- Work instructions:
**1.** Can you write out the portion of the Walmart passage between "Number of Hedge" and "and drive sales.", inclusive?
**2.** Could you continue the passage about Walmart, starting after its last sentence?

- Extracted text:

━━━━━━━━━━━━━━━━

9) Walmart Inc. (NYSE:WMT)
Number of Hedge Fund Holders: 95
Walmart Inc. (NYSE:WMT) is engaged in the operation of retail, wholesale, and e-Commerce worldwide.
Wall Street believes that Walmart Inc. (NYSE:WMT)’s long-term growth is expected to be aided by its competitive advantages, which stem from the cost advantage and scale-based efficiencies and capabilities. The company’s strategic initiatives and growth drivers revolve around private label development, technology and automation, international growth, among others. Walmart Inc. (NYSE:WMT) has been expanding its private label offerings, which include the introduction of “bettergoods” at Walmart U.S. as well as strengthening the “Member’s Mark” brand at Sam’s Club. Such initiatives should improve brand loyalty and drive sales.
Notably, significant investments in supply chain automation and in-store technology are expected to reduce costs and improve operational efficiency. Walmart Inc. (NYSE:WMT) continues to focus on high-margin businesses like Walmart Marketplace, Walmart Connect (advertising), and financial services to fuel profitability. The company’s focus on developing alternative profit streams, including digital advertising and financial services, offers a strong opportunity for margin expansion.
Over the long term, the company’s focus on price leadership, enhanced assortment, and convenience via digital and delivery services should continue to act as tailwinds. Walmart Inc. (NYSE:WMT)’s value proposition is now beyond just price competitiveness as convenience is becoming an increasingly crucial factor for consumers. Analysts at UBS Group upped their price target on the shares of Walmart Inc. (NYSE:WMT) from $81.00 to $92.00, giving a “Buy” rating on 11th October.

━━━━━━━━━━━━━━━━

- Raw data:

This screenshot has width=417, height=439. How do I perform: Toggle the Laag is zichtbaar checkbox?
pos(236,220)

━━━━━━━━━━━━━━━━

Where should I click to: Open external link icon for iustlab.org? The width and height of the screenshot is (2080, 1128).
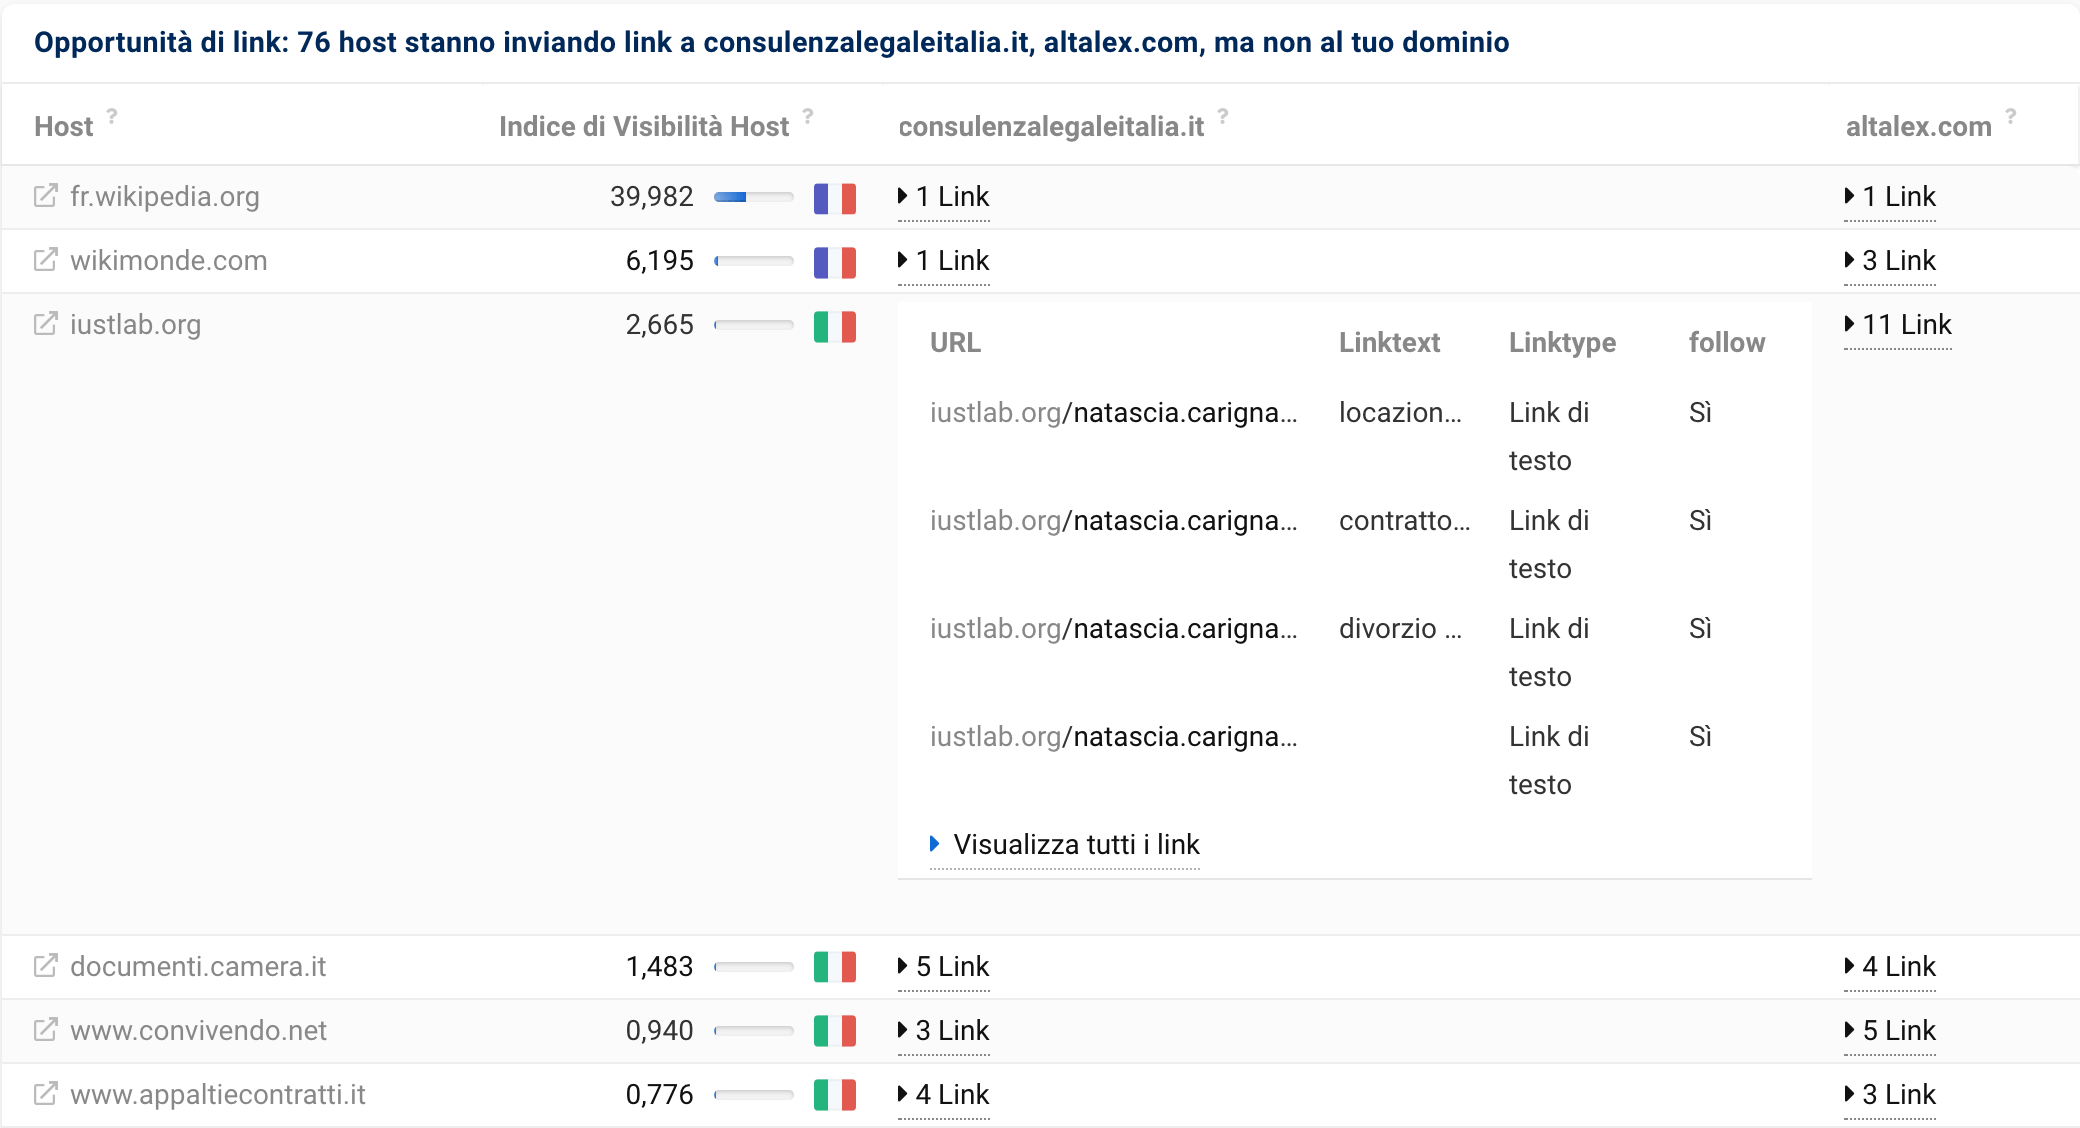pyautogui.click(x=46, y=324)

━━━━━━━━━━━━━━━━

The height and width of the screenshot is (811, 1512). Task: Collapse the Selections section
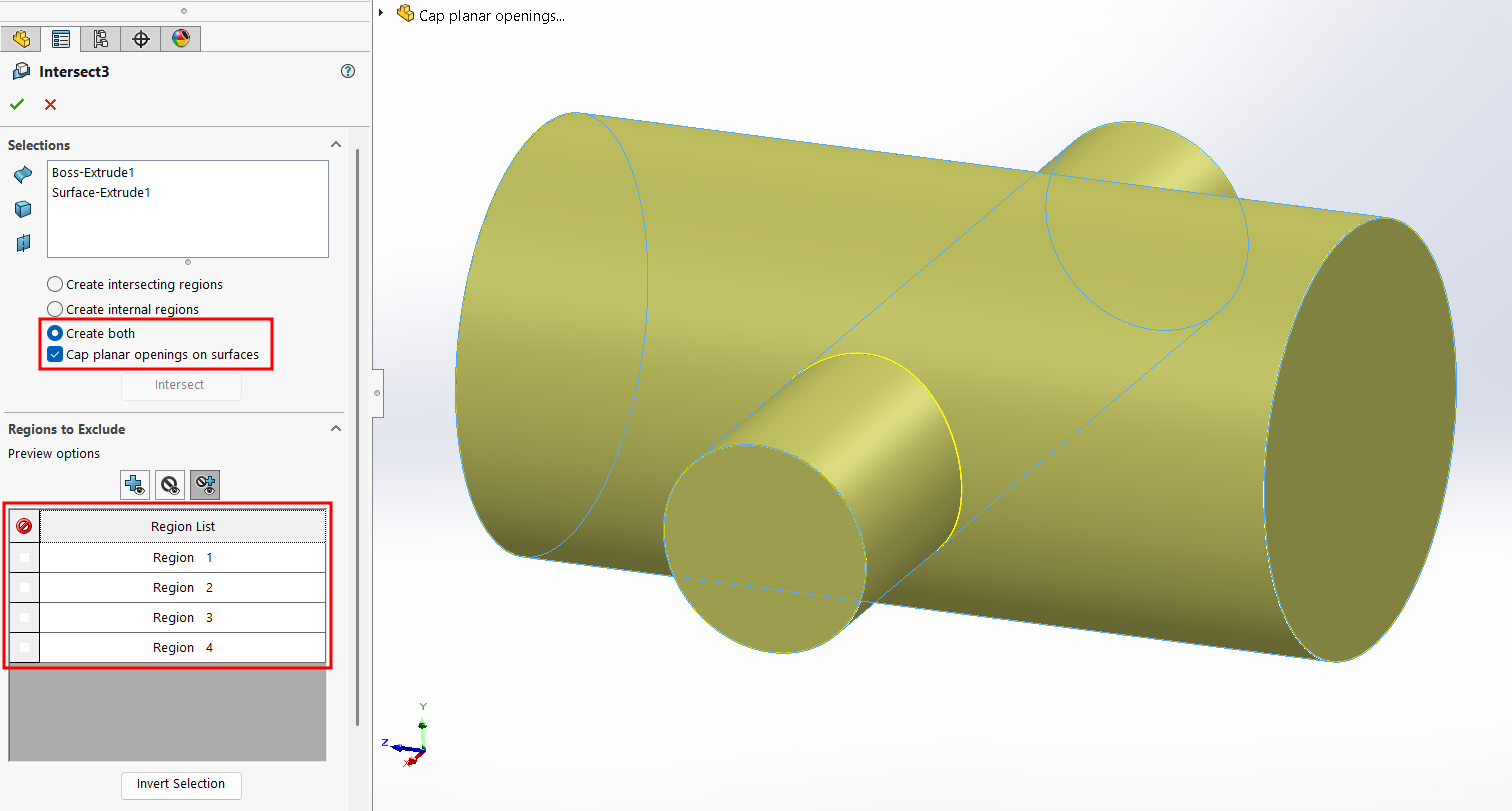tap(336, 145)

━━━━━━━━━━━━━━━━

- Answers for the tasks:
**1.**
Number of Hedge Fund Holders: 95
Walmart Inc. (NYSE:WMT) is engaged in the operation of retail, wholesale, and e-Commerce worldwide.
Wall Street believes that Walmart Inc. (NYSE:WMT)’s long-term growth is expected to be aided by its competitive advantages, which stem from the cost advantage and scale-based efficiencies and capabilities. The company’s strategic initiatives and growth drivers revolve around private label development, technology and automation, international growth, among others. Walmart Inc. (NYSE:WMT) has been expanding its private label offerings, which include the introduction of “bettergoods” at Walmart U.S. as well as strengthening the “Member’s Mark” brand at Sam’s Club. Such initiatives should improve brand loyalty and drive sales.

**2.**
8) Eli Lilly and Company (NYSE:LLY)
Number of Hedge Fund Holdings: 100
Eli Lilly and Company (NYSE:LLY) is engaged in discovering, developing, and marketing human pharmaceuticals worldwide. Eli Lilly and Company (NYSE:LLY) saw significant attention because of its success in the obesity and diabetes markets, primarily with its GLP-1 receptor agonists Mounjaro (tirzepatide) and Zepbound.
Zepbound and Mounjaro are regarded as the key drivers of the company’s recent growth. These GLP-1 receptor agonists have demonstrated robust traction in the market. Wall Street analysts opine that Zepbound’s total prescriptions (TRx) touched new highs, while Mounjaro has been performing well. The success of these products strengthened Eli Lilly and Company (NYSE:LLY)’s position in the competitive obesity and diabetes markets.
The company has a diverse portfolio of products throughout various therapeutic areas. Its ability to develop and market successful drugs across multiple categories supports its overall financial stability and growth potential. Eli Lilly and Company (NYSE:LLY) announced a $4.5 billion investment to create the Lilly Medicine Foundry. This facility should offer the ability to research new ways of producing medicines, while, at the same time, scaling up the manufacturing of medicines for clinical trials.
Eli Lilly and Company (NYSE:LLY) has been exploring new areas like mental health while expanding its obesity treatment opportunities. The company’s significant investments focused on expanding its manufacturing capabilities, mainly in Ireland, place it well for future growth. Moreover, the expanded manufacturing capabilities should result in economies of scale, potentially resulting in improved profit margins over time.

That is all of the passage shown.